OPEC’s power was waning
The year before COVID-19, the United States became a net energy exporter for the first time since 1952, sending a clear message to the rest of the world. The message was that the country would not be reliant on foreign oil producers. But, with crude demand surging as the pandemic’s impact fades, that no longer appears to be the case.
OPEC+, which includes the Organization of Petroleum Exporting Countries and allies such as Russia, is flexing its muscles once more. The group’s refusal to respond to US President Joe Biden’s calls to increase output would have helped ease upward pressure on gasoline prices. This prompted the US and other major energy-consuming nations. Even as the energy transition accelerates, the episode demonstrates the group’s market power. Oil demand may peak soon if countries meet their net-zero emissions targets. However, OPEC producers and Russia quickly point out that it will not disappear entirely. According to the International Energy Agency, the world will still require 75 million barrels of oil per day by 2050, despite climate pledges made as recently as early October.
“This is unquestionably a period in which OPEC and the broader OPEC+ group are discovering that they have much influence over oil markets.”. When it comes to oil price dynamics, forecasting the future is difficult. Political or weather events can cause a boom or a massive drop. The pandemic heightens the uncertainty, particularly as scientists race to assess the Omicron variant. Witness the recent price drop of more than 20%. It has returned US oil futures to levels last seen in August.
Omicron may once again put OPEC and Russia on the defensive. Analysts believe their influence will wane further over the next year as US producers regain ground.
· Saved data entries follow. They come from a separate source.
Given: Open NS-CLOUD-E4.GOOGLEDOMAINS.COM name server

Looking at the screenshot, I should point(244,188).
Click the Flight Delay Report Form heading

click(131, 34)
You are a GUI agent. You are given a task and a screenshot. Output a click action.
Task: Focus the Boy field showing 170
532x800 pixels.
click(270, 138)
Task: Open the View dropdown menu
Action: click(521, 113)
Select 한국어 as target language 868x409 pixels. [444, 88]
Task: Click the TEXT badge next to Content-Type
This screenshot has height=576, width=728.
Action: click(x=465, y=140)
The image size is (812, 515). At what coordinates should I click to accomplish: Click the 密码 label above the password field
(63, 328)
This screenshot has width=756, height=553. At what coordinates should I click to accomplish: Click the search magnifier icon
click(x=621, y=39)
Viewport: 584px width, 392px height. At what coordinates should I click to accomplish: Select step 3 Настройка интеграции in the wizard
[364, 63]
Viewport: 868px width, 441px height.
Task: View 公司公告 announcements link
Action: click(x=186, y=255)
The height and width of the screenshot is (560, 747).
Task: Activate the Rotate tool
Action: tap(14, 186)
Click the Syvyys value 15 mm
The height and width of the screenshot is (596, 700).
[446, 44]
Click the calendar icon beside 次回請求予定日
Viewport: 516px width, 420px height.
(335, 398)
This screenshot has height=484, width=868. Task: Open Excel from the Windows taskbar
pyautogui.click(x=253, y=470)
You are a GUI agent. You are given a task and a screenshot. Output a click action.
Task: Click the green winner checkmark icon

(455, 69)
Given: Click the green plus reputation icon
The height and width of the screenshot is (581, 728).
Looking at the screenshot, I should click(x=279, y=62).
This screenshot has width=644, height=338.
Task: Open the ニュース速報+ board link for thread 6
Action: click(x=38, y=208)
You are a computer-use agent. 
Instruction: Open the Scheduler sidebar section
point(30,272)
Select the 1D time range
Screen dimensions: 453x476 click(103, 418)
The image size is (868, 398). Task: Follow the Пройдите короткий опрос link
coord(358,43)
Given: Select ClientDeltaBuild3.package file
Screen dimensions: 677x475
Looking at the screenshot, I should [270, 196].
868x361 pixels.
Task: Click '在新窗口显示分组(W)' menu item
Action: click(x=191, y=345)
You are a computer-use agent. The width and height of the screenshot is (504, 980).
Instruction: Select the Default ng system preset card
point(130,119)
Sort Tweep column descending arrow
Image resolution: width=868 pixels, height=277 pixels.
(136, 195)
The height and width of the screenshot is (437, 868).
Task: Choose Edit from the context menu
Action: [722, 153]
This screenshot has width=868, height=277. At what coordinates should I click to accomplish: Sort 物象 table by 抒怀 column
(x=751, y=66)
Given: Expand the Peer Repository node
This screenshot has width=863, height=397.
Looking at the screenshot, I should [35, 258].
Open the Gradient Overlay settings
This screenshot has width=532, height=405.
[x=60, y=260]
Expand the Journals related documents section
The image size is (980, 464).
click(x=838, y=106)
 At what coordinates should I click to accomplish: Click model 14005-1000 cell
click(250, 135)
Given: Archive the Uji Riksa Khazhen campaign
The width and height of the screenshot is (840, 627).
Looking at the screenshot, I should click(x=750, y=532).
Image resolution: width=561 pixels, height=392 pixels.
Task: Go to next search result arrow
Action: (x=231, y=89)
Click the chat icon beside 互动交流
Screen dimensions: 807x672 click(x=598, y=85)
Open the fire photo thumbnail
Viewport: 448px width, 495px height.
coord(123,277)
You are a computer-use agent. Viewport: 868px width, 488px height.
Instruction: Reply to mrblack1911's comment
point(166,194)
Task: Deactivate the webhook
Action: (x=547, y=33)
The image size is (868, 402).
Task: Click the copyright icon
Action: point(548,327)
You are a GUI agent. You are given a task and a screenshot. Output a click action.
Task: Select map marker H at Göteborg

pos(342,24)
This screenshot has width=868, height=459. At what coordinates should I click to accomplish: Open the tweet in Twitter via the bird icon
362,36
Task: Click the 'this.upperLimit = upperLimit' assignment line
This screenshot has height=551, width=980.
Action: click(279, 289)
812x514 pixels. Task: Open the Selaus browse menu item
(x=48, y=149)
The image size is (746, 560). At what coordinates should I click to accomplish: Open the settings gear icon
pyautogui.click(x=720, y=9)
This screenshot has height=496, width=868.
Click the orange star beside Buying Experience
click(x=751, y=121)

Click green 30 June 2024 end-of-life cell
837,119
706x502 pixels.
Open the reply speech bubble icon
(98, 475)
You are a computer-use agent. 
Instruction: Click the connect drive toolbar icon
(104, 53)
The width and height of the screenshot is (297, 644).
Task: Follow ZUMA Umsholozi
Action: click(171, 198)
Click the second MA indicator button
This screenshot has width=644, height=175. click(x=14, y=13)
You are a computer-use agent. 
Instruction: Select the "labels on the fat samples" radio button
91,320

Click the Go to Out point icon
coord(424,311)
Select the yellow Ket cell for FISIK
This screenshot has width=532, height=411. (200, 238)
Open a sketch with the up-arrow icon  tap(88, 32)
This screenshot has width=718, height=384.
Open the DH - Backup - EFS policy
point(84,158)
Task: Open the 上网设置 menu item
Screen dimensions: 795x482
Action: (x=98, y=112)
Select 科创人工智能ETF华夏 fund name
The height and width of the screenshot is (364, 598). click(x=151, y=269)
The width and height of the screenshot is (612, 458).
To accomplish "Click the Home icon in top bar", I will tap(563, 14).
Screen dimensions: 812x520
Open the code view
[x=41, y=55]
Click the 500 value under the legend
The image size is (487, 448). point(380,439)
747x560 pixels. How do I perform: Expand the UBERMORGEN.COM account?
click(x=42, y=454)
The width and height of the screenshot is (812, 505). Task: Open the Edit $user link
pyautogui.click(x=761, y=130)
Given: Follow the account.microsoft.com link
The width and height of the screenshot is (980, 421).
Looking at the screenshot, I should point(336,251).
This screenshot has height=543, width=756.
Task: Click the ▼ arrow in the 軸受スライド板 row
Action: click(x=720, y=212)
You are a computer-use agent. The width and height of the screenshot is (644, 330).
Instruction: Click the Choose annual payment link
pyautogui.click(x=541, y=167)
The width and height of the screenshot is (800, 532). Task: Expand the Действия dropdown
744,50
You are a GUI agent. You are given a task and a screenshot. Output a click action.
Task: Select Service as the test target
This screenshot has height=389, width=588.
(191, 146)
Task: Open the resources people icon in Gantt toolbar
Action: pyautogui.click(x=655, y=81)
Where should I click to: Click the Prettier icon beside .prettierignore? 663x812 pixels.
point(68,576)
However, their strength may grow over time, especially as the climate crisis forces others to cut output. It would either happen due to financial backers’ pressure or in anticipation of a drop in demand.
OPEC+ will have another chance to show its clout on Thursday when it announces its latest policy decision. The group was reportedly considering postponing a planned increase in output for January in response to the US decision to release reserves.
With the coronavirus variant in the mix, this appears to be even more likely. Brent crude futures are trading near $71 per barrel, having dropped 16% in November. There’s even talk of cutting production again to avoid accidentally oversupplying the market and driving prices down.
On Wednesday, Iraq’s oil minister told its state news agency that OPEC would stick to its planned output increase of 400,000 barrels per day next month. In short, it’s unclear what the group will do at this juncture.
However, the unusual lag raises concerns about whether a more profound, more permanent shift is at work. Pressure on significant oil and gas companies in Europe and the United States to rethink their strategies in the face of the climate crisis is the effect. In a report released earlier this year, the IEA found that significant oil and gas companies plan to keep aggregate oil and gas spending flat in 2021. Their share of industry-wide expenditure on exploration and production is now 25%, down from nearly 40% in the mid-2010s.
Meanwhile, players such as Saudi Aramco are working to increase their production capacity to supply oil to markets as long as there is demand. She went on to say that underinvestment outside of OPEC, combined with newfound financial discipline among smaller shale producers, could have long-term consequences.
Suppose countries meet all of their announced climate pledges. In that case, OPEC and Russia’s share of oil production could rise from 47 percent in 2020 to 49 percent in 2030.